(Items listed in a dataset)
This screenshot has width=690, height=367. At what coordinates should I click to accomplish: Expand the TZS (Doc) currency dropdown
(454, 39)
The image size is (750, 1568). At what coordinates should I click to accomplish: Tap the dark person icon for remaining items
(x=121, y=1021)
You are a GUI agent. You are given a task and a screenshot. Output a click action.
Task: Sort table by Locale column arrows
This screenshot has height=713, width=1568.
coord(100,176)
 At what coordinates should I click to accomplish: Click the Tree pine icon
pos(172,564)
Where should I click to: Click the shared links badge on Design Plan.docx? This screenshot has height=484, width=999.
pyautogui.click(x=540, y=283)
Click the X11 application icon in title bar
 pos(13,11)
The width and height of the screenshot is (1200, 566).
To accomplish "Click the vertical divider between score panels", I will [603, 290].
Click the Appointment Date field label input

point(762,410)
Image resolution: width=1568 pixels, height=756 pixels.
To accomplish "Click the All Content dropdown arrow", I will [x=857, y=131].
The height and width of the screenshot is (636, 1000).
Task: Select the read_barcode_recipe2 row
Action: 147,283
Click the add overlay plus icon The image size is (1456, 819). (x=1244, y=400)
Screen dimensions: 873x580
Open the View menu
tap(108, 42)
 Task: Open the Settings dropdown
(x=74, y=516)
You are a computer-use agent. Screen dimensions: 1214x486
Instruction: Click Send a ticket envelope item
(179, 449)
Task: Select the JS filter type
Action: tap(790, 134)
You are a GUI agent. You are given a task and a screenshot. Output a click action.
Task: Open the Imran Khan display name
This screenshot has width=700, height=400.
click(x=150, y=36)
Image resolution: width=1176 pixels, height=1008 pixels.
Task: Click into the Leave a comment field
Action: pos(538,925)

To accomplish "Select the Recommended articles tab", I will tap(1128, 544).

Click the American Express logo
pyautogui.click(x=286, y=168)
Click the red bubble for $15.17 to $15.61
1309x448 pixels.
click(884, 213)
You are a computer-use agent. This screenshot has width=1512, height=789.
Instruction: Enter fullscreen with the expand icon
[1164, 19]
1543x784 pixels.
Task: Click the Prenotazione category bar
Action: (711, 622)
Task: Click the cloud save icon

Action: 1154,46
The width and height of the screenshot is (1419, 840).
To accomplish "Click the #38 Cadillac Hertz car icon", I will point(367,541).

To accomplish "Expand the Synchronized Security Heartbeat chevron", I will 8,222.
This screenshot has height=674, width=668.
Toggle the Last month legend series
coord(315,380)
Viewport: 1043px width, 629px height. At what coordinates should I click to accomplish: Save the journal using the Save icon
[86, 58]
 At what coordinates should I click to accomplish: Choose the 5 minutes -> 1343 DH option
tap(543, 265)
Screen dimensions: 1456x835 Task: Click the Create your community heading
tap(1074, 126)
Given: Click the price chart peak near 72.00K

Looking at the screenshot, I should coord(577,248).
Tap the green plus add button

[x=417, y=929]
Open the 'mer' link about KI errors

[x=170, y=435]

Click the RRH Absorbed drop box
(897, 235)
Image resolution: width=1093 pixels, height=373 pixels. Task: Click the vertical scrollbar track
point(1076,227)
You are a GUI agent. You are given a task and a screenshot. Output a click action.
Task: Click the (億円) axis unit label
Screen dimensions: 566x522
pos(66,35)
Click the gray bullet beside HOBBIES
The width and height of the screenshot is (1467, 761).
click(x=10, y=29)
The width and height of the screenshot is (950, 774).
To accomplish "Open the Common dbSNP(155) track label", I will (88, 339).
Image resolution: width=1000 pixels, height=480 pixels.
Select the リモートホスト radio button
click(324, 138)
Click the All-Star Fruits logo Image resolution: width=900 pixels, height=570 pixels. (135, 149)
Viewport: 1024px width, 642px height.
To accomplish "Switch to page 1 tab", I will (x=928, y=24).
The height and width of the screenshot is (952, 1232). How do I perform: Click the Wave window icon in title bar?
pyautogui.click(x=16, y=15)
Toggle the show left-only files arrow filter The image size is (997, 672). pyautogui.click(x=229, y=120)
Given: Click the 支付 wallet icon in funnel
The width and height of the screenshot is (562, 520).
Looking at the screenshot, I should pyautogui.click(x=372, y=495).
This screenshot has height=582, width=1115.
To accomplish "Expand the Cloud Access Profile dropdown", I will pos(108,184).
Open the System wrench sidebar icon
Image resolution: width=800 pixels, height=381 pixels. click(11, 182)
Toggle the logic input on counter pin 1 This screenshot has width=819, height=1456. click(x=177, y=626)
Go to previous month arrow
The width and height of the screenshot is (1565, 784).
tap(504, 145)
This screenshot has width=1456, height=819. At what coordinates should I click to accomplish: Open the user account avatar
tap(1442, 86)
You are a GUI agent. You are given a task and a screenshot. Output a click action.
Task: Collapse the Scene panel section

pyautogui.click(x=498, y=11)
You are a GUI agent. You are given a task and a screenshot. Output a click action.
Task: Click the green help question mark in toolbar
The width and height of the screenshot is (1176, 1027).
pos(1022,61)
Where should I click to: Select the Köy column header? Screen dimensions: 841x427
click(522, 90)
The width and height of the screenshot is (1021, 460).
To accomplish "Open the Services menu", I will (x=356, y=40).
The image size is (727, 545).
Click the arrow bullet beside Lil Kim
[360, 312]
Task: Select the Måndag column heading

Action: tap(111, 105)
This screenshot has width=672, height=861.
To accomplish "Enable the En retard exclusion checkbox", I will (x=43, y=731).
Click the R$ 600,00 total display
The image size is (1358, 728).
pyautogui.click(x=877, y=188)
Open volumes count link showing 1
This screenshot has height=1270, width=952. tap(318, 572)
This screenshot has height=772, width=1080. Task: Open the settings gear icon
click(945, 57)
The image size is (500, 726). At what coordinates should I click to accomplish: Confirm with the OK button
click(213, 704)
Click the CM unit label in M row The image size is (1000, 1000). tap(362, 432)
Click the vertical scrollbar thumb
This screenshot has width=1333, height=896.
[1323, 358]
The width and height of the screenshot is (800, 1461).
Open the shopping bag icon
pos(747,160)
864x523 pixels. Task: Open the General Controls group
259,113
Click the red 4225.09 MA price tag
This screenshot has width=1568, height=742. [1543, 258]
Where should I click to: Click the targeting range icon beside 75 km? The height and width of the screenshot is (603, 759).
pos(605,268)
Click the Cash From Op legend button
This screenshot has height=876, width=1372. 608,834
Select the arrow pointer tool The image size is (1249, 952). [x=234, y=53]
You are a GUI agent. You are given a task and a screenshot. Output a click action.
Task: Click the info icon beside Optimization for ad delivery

What this task involves
Report, in full, every line of the rows above that contains the word "Open". Match case exactly.

Task response
Open the View menu
 Task: Open the Settings dropdown
Task: Open the Imran Khan display name
Open the 'mer' link about KI errors
To accomplish "Open the Common dbSNP(155) track label", I will (88, 339).
Open the System wrench sidebar icon
This screenshot has width=1456, height=819. At what coordinates should I click to accomplish: Open the user account avatar
To accomplish "Open the Services menu", I will (x=356, y=40).
Open volumes count link showing 1
This screenshot has height=772, width=1080. Task: Open the settings gear icon
Open the shopping bag icon
864x523 pixels. Task: Open the General Controls group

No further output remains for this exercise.